OK, just come clean already: A new study shows that telling only part of the truth will make you feel worse than telling the whole truth or not confessing at all.
"Confessing to only part of one's transgressions is attractive to a lot of people because they expect the confession to be more believable and guilt-relieving than not confessing," study researcher Eyal Pe'er, Ph.D., said in a statement. "But our findings show just the opposite is true." Pe'er, who is currently at Bar-Ilan University in Israel, conducted the study while at Carnegie Mellon University.
For the study, published in the Journal of Personality and Social Psychology, researchers analyzed data from a series of experiments. In one experiment, 2,113 people participated in a virtual coin-tossing test, where they had to predict the outcome of 10 coin tosses, and then say how many times they were correct (they received a financial incentive for correct guesses).

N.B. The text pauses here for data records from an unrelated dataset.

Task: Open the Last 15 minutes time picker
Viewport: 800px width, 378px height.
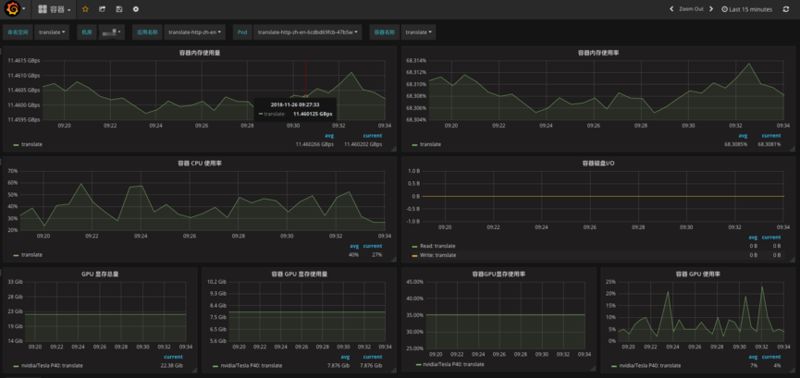Action: 747,9
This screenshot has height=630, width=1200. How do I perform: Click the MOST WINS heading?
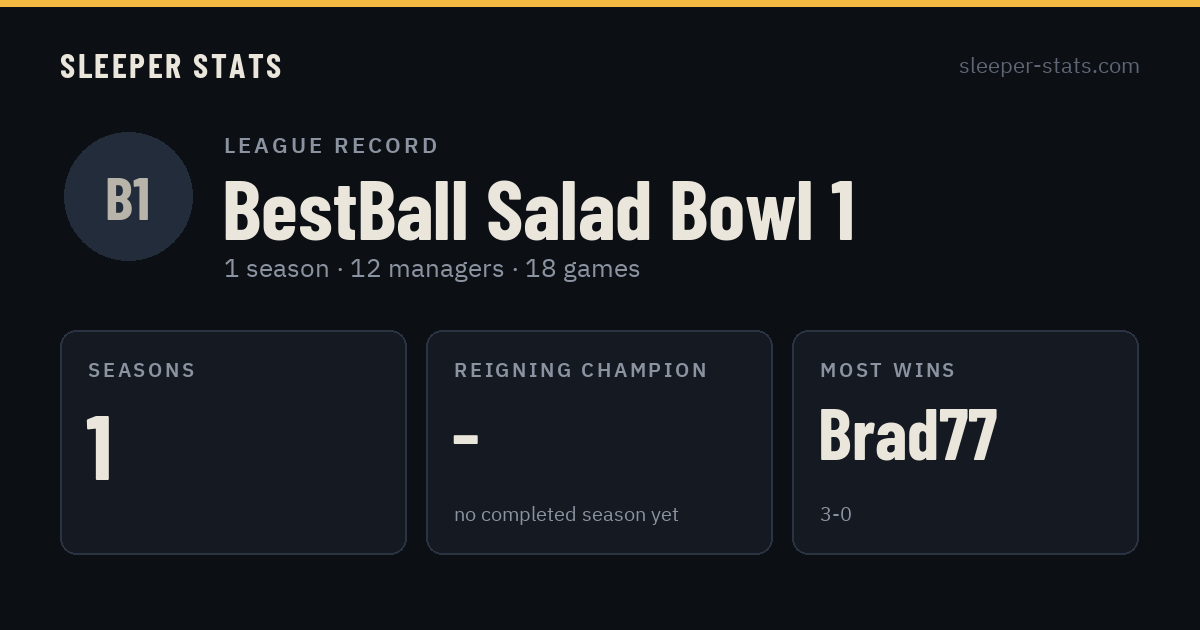888,370
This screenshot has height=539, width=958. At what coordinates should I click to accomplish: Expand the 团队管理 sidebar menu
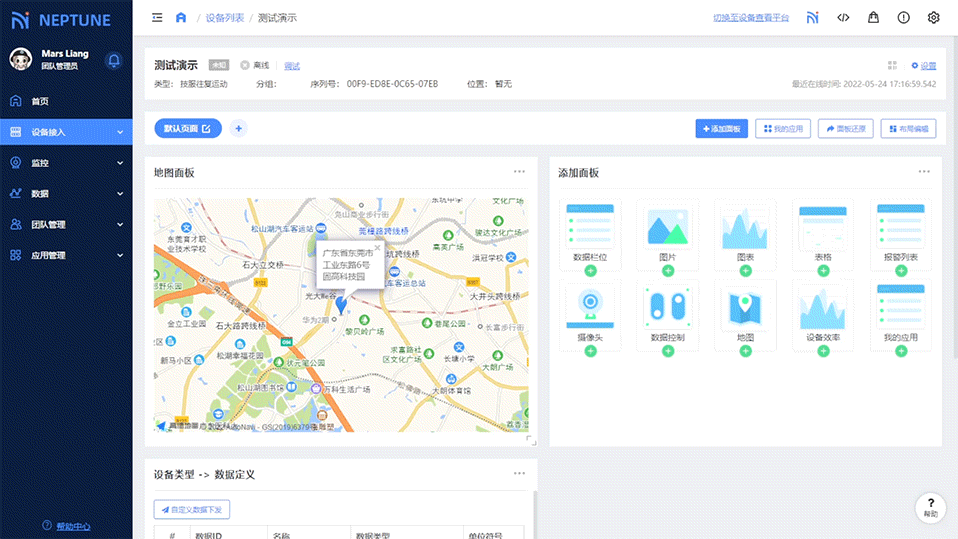pos(66,225)
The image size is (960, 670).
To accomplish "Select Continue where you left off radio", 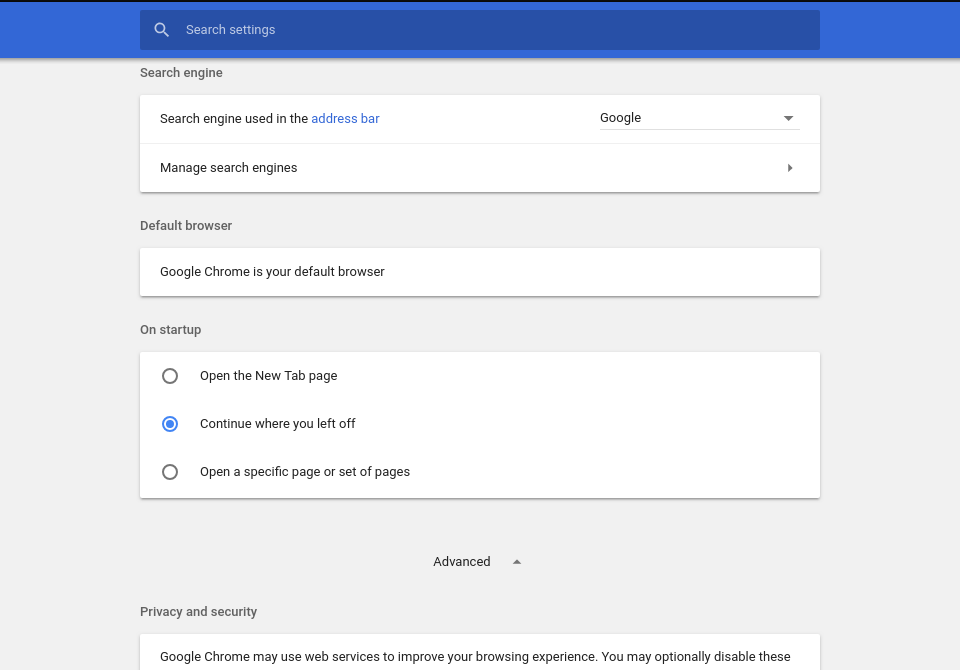I will pos(170,424).
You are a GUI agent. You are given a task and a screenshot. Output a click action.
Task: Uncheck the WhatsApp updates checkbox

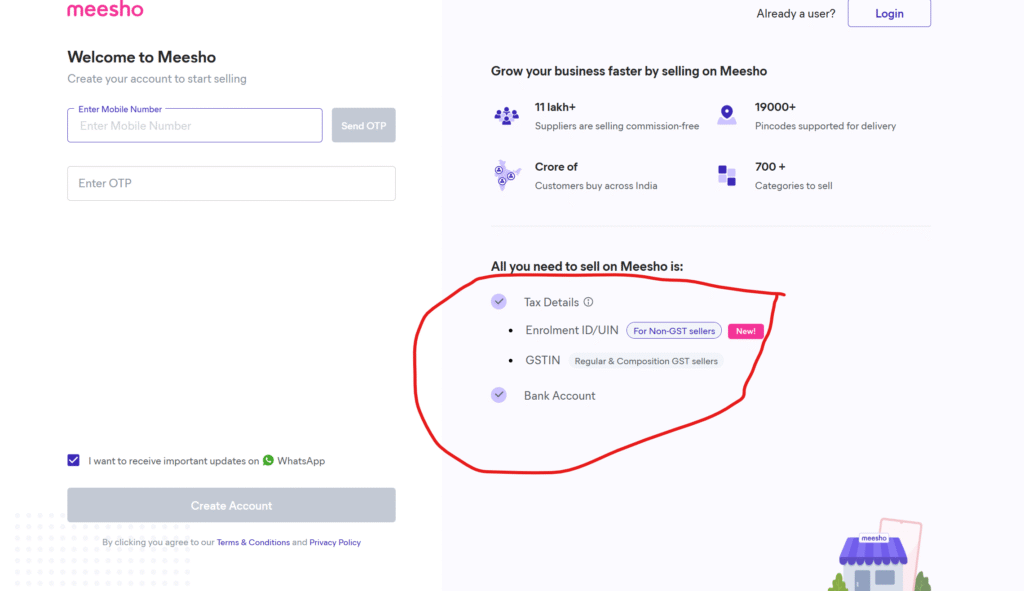pos(74,460)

More than one-third of the participants cheated in this test, saying that they got about three guesses more correct than they actually did. However, among the participants who cheated, 19 percent of them confessed. But not everyone fully confessed -- 60 percent confessed to everything, while the other 40 percent only partially confessed. Researchers told the participants that it was OK to admit to cheating, and even if they said they cheated, they'd get the payment for the tosses that they inaccurately reported as correct.
The researchers found an association between the extent of cheating and only partially confessing, with those cheating the most having a higher percentage of partial confessors than those who cheated less.
Then, in another experiment, researchers had 719 people participate in a similar coin-tossing test. But in this one, the participants were asked to say how they were feeling -- whether positive or negative emotions -- right before they were deciding whether or not to confess to cheating in the game. Researchers found that those who ultimately ended up partially confessing were the most likely to express negative emotions -- like shame or guilt -- before confessing, compared with those who fully confessed, or who didn't confess at all.
In yet another experiment in the study, 357 study participants were asked to talk about a time they confessed -- either fully or partially -- to doing something wrong. People who only partially confessed felt more guilt -- though it was undetermined if the guilt was for only partially confessing, or if they felt guilty for confessing at all -- compared with people who confessed in full, who instead felt more relief.
Researchers also found that some subjects garnered more full confessions than others. For instance, people were more likely to say they fully confessed, instead of partially confessed, to being unfaithful to a partner.